Ice
Ice in the UPDV is wholly God's work — a phenomenon of cold whose origin Job is asked to name and whose distribution the psalmist celebrates as effortless on God's part. The few passages all sit inside a register of awe at created weather.
Job's Question
The first appearances belong to Job. In his complaint about treacherous friends he reaches for the figure of streams swollen and then frozen — they "are black by reason of the ice, [And] in which the snow hides itself" (Job 6:16). The friends, like a wadi running ice in spring and dust in summer, fail him at the moment of need.

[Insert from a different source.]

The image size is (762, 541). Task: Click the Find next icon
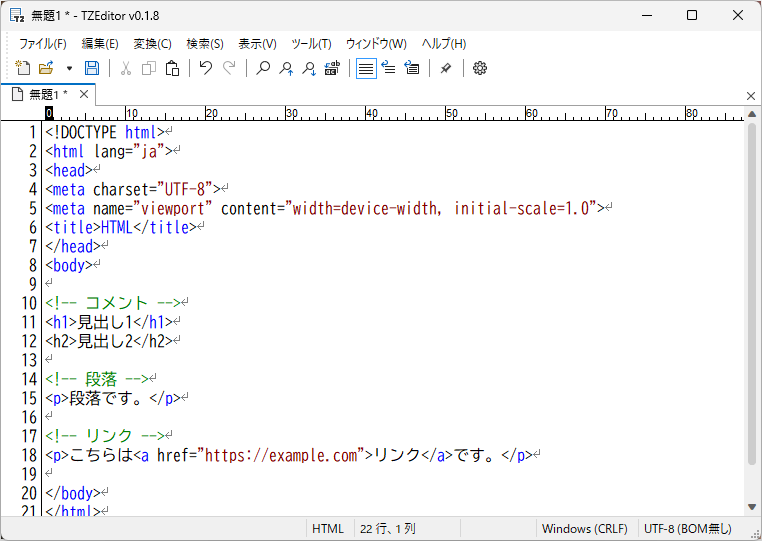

When Yahweh answers Job from the whirlwind, ice is one of the many things Job did not make and cannot account for: "Out of whose womb came the ice? And the frost of heaven, who has given birth to it?" (Job 38:29). The question is rhetorical, but the language gives ice a birth and a maker — it comes from a womb, and it is "of heaven."
Cast Like Morsels
The Psalter takes up the same theme as praise. "He casts forth his ice like morsels: Who can stand before his cold?" (Ps 147:17). The verb is the easy gesture of throwing scraps, and the question that follows hangs the whole weather under God's authority — no one stands before his cold.
In The Catalog Of Wonders
Sirach extends the same stretch of nature poetry. "Also the hoarfrost, he pours it out like salt, And he causes flowers to bloom like sapphires" (Sir 43:19). The next verse turns explicitly to freezing water: "The cold of the north wind he causes to blow, And hardens the pond like a bottle; Upon every gathering of waters he spreads a crust, And the pond puts on, as it were, a breastplate" (Sir 43:20). The crust over the pond, the breastplate of ice, the salt-like hoarfrost — these are the close-up images the rest of the canon assumes when it asks who gave the ice its birth.